I feel like I’ve just gotten started; how can CCK2011 be ending? I’m going to argue two contradictory perspectives on timing here because I keep waffling between them; then I’m going to finish up by promoting the idea that George and Stephen shouldn’t facilitate CCK next time but instead form a granny cloud of well-wishers.
Why CCK2012 should be longer
The next iteration of CCK should last for 18 weeks. With the lengthened time comes more opportunity to engage at a deeper, ongoing level with the materials that we have been given and that we’re finding on our own. The reading list may end up being filled with the same content, but some of that content—perhaps most especially the readings at the beginning that are quite dense and set up the course—could be spread out a bit to give us time to digest.
In graduate school, courses were 3-4 hours long each week, with intense discussions of what we were reading; that gave me the opportunity to carve out time to talk about the materials and really shake down what I thought about them and how I could use them. The hourlong discussions on Elluminate do not grant us a lot of time (although I hear the FaceBook group has online discussions that go deeper than what we’re able to achieve on Elluminate) and at least a third of them are about listening to guest speakers. Don’t misread me: I love those. But I would have enjoyed, say, another hour after Cable Green’s presentation to talk about all the information he gave us about the work he’s doing. And blogging, which I’ve tried for the first time for this course, doesn’t give the same sustained conversation as real life can.
And because this is not graduate school, which some of us may be used to, having a longer course may allow us to settle into the format before the course starts winding down. I know that just a couple weeks ago was the start of feeling like I had a rhythm to my work for the course: after reading the materials over the weekend, I check the Daily, go to the CCK site to navigate the blog posts and pull out what interests me, read it, click links in it, click around looking for new stuff, etc., on Tuesdays in preparation for Wednesday’s online session. On Thursday or Friday I might start a blog post about it (some of which have never been posted for general consumption).
In addition, a longer course would have allowed a few lulls along the way. Perhaps the Week 4 dropoff in participation could be planned for and accommodated; that is, at Week 5 we take a break to chew over things a bit so that at Week 6 we’re reenergized and raring to go. At Week 10 or 12, same thing. At that point, too, we could have a break to start thinking of our final projects and what we want to create as our artifact for the course. Right now I want more mulling time to think about my project, but I’m running out of days.

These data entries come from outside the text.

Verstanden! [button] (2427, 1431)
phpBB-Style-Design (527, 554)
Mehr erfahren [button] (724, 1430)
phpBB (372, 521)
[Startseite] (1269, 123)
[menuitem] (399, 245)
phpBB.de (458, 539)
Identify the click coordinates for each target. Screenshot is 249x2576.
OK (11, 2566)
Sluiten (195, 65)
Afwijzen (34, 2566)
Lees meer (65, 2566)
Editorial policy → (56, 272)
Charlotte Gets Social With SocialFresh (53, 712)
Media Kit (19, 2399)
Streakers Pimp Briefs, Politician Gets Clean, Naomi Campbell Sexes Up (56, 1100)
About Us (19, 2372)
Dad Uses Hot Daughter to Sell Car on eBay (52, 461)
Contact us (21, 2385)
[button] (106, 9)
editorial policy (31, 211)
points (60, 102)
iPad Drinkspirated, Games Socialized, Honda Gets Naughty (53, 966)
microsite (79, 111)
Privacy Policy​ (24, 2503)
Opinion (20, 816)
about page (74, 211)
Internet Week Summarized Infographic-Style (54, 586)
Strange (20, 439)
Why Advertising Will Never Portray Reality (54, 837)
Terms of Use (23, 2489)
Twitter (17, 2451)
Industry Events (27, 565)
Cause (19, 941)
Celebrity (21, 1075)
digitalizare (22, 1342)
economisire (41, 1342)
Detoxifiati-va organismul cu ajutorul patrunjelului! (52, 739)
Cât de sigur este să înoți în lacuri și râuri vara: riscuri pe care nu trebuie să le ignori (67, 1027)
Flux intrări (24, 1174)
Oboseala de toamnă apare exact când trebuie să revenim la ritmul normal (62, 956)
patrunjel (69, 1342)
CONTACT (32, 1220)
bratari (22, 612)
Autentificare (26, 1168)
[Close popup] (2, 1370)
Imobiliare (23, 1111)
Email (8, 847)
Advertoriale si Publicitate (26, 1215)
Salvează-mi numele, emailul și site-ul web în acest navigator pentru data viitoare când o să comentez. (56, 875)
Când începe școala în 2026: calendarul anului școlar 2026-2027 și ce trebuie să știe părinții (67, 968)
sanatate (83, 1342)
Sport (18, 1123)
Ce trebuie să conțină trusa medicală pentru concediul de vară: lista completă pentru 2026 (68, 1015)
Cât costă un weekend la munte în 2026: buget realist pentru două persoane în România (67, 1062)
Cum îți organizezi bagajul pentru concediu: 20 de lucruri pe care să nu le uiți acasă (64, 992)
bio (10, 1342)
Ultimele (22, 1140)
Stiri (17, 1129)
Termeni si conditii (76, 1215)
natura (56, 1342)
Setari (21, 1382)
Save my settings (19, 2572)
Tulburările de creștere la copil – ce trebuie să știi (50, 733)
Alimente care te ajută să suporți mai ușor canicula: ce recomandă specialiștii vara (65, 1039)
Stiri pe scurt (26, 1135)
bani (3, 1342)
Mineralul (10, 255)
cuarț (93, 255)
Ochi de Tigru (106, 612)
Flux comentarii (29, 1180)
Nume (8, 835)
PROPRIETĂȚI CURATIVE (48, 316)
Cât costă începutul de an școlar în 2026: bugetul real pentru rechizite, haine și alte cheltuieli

Why CCK2012 should be shorter
The next iteration of CCK should last for six weeks and should cull down the weekly readings into two at the most. This gives participants, most of whom are working adults, the time to use those limited readings to jump into their own explorations of content. Exploring on one’s own, making those connections to what you find, is an important part of the experience of a distributed course. Shorter, intense bursts of energy and activity are the way that some people approach a new learning opportunity. I have seen adult learners obsess about a topic, say kabuki theater or bonsai (I’m using my husband as an example here), and gorge on every piece of information they can find…and then move on to a new intensity.
A shorter CCK would also allow a more intense focus for the time we do share. The fourth week dropoff in participation has been mentioned in writings about MOOCs, and I think that with a finish line more closely in sight at six weeks, people may be more likely to pull up their big girl panties and keep up the intensity. For instance, these last 3 weeks or so, my life has been crowding in on any time I can dedicate to this experience. Many people’s initial enthusiasm cools a bit, not because they’re not interested but because the experience is now more “known” than it was before.
In addition, I think a shorter course would help the facilitators manage their time and efforts, too. They could give it more attention knowing that there is a shorter range of time that it will take and could arrange it to happen during part of a year that is for them not as busy with other commitments. A longer break between courses also allows them to help find/foment new content that they could bring back to the learning experience.
Lighten the load
I think I could also write about Why CCK2012 Should Be Taught by a Different Team. Not because George and Stephen didn’t do a good job, but because in that way not only is the course content and participation distributed but also the teaching is distributed. That’s not really a radical model; we did that a lot in graduate school, where each week a student was responsible for leading the discussion about whatever we were doing. They’ve done the course; they’ve collaborated to make it work three times now. Perhaps a cohort of former students could take on its next design and delivery? We could scope for new materials, especially out of the artifacts of prior courses, or create what we think we might need. Six or seven people could take different microtopics and continually develop them.
That way, Stephen and George could swoop in periodically and give us all a cheer. I’ve written about granny clouds before, and Stephen and George could visit our blogs as benign mentors just to say “Hi. I stopped by to see that you’re writing about really interesting things. Keep it up, and best wishes!” They could see the course morph into something they hadn’t expected, perhaps. Alternatively, they could lurk under assumed identities and stir things up a bit by disagreeing with everything.